# Great New Food! --- Castor and Pollux Organix



## k/c mom (Oct 9, 2004)

Well, I did something I have tried to avoid... I ran out of the Newman's Own dog food that K & C have been eating for years. My "rule" is that I keep two bags at all times and when I open the 1st bag, I then buy another, so I always have one unopened bag. I just didn't want to get caught with the store being out of the food. 

Well, somehow I managed to run out! I was totally out of food and when I got to Earth Fare to get some, there was no Newman's ... the shelf was bare! I was totally panicked. So, I started looking at what else they had and Castor and Pollux Organix caught my eye. I was impressed with the ingredient list so I bought some and K & C totally love it. Since it is chicken based, as was Newman's, they haven't had any stomach upset at all. But ideally, I would have liked to have introduced it slowly.

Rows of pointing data
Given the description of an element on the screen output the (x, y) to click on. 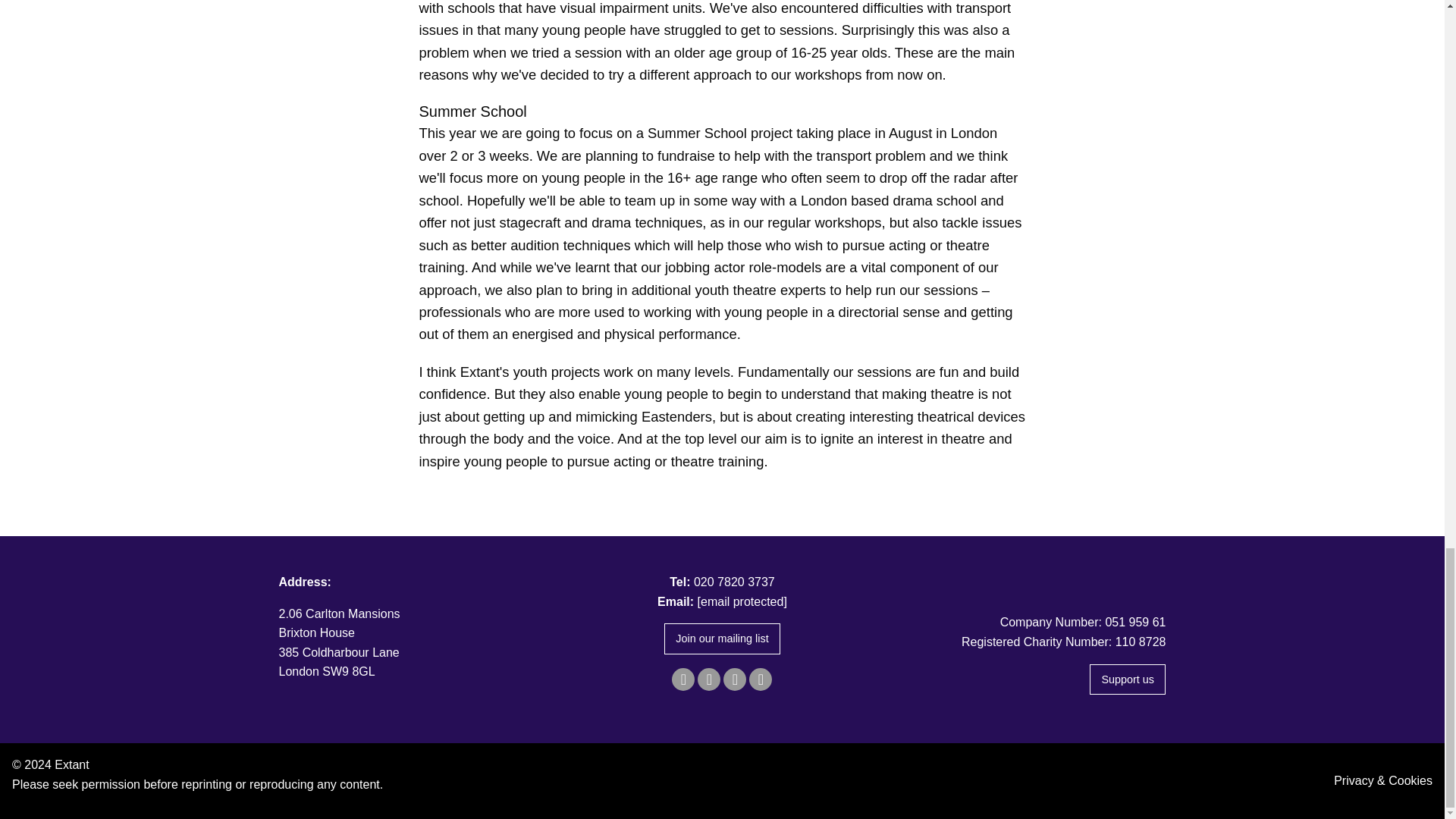
Support us (1127, 679)
facebook (682, 679)
YouTube (760, 679)
twitter (708, 679)
Join our mailing list (721, 638)
Arts Council (1025, 580)
Instagram (734, 679)
Given the description of an element on the screen output the (x, y) to click on. 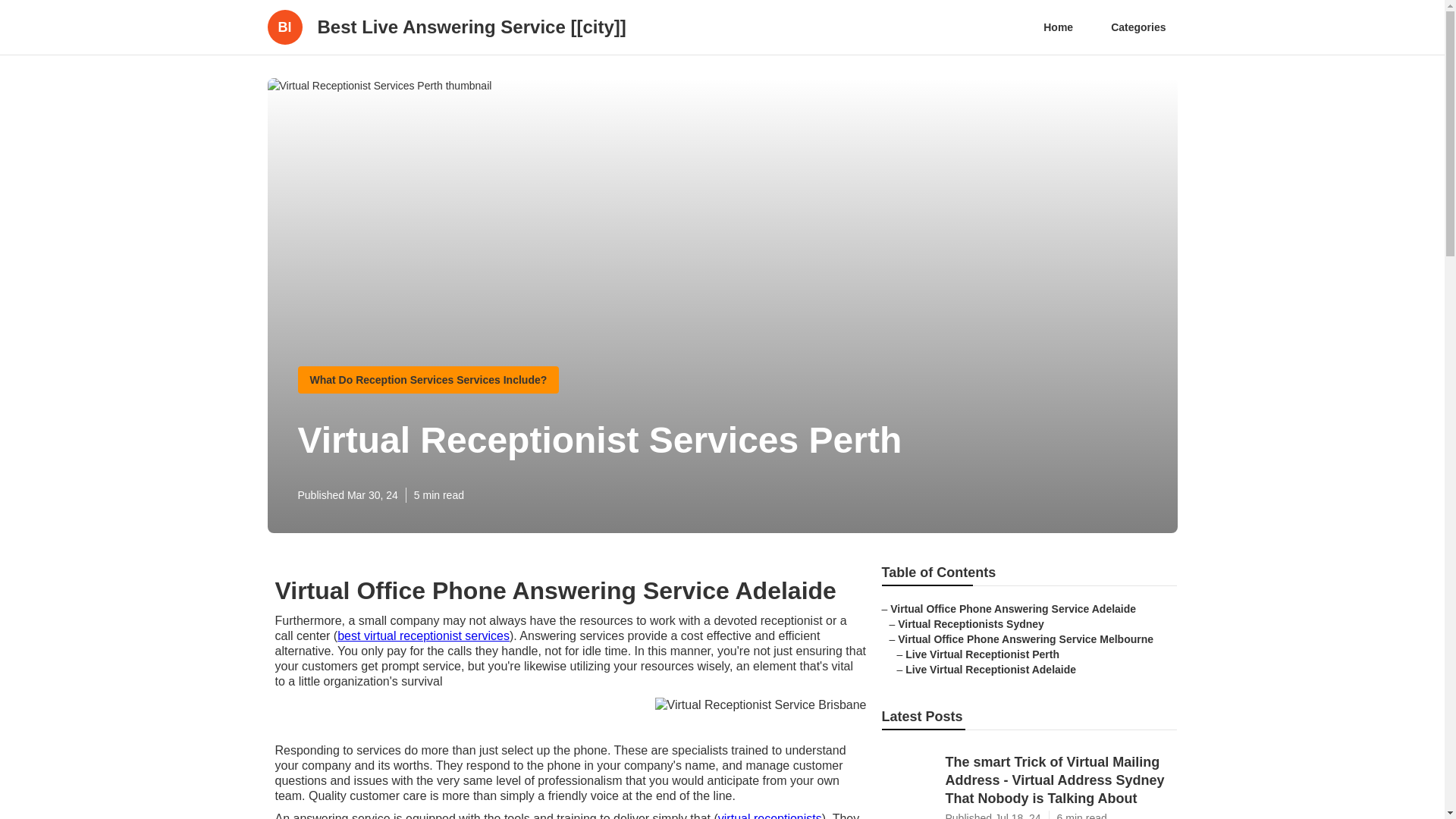
best virtual receptionist services (423, 635)
Live Virtual Receptionist Adelaide (990, 669)
Home (1058, 27)
Live Virtual Receptionist Perth (982, 654)
Virtual Office Phone Answering Service Melbourne (1025, 639)
Virtual Receptionists Sydney (970, 623)
What Do Reception Services Services Include? (427, 379)
virtual receptionists (769, 815)
Virtual Office Phone Answering Service Adelaide (1012, 608)
Given the description of an element on the screen output the (x, y) to click on. 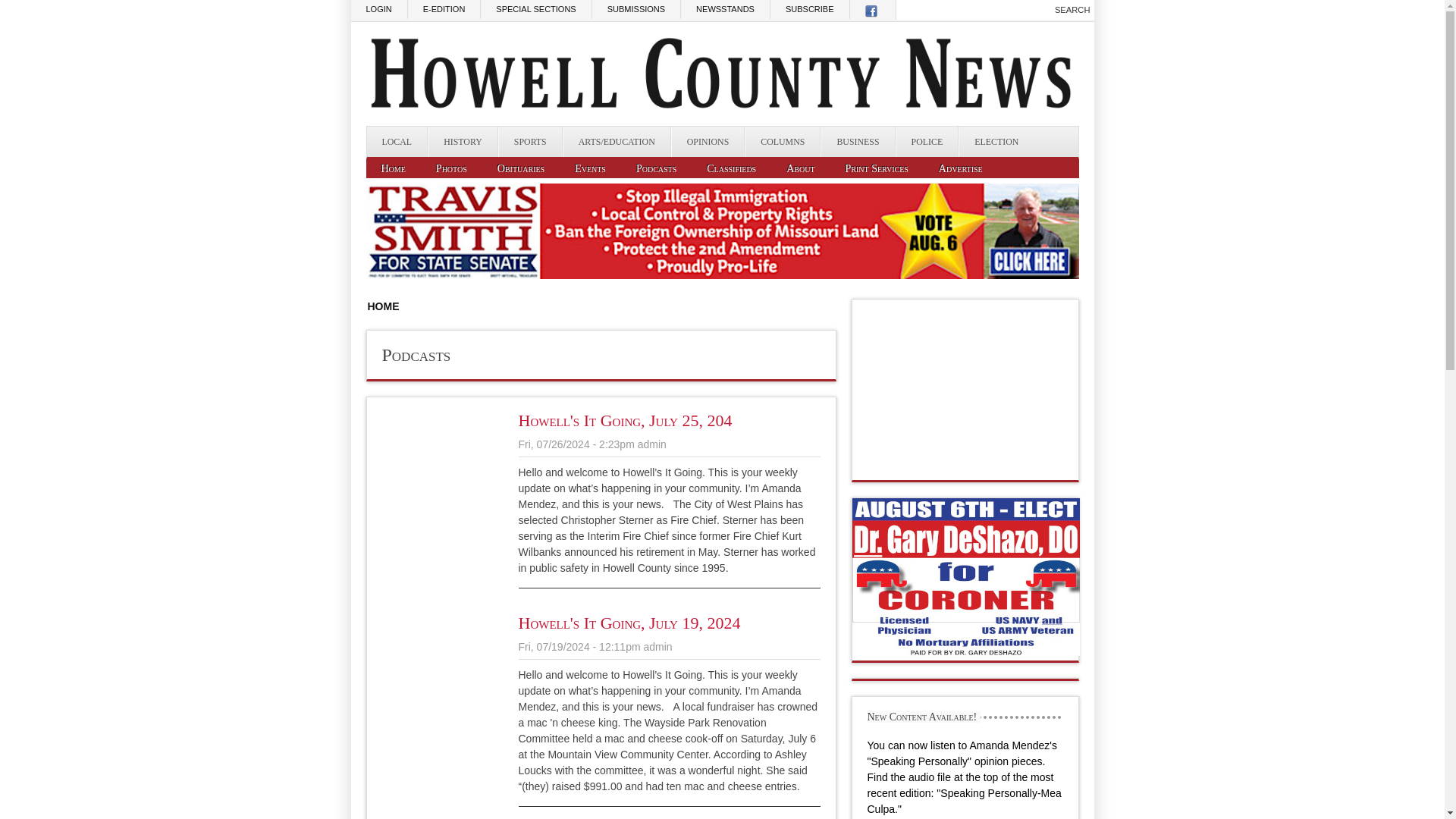
NEWSSTANDS (725, 9)
History (462, 141)
About (800, 168)
SPECIAL SECTIONS (535, 9)
Howell'S It Going, July 25, 204 (625, 420)
Events (590, 168)
Business (858, 141)
Election (995, 141)
POLICE (927, 141)
Howell'S It Going, July 19, 2024 (629, 622)
Home (392, 168)
HOME (382, 306)
LOCAL (397, 141)
ELECTION (995, 141)
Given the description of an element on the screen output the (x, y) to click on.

§ **Exercise directions**: Copy the dog food post starting at "Well, somehow I" and ending at "introduced it slowly.", changing "shelf" to "rack".

§ **Finished answer**:
Well, somehow I managed to run out! I was totally out of food and when I got to Earth Fare to get some, there was no Newman's ... the rack was bare! I was totally panicked. So, I started looking at what else they had and Castor and Pollux Organix caught my eye. I was impressed with the ingredient list so I bought some and K & C totally love it. Since it is chicken based, as was Newman's, they haven't had any stomach upset at all. But ideally, I would have liked to have introduced it slowly.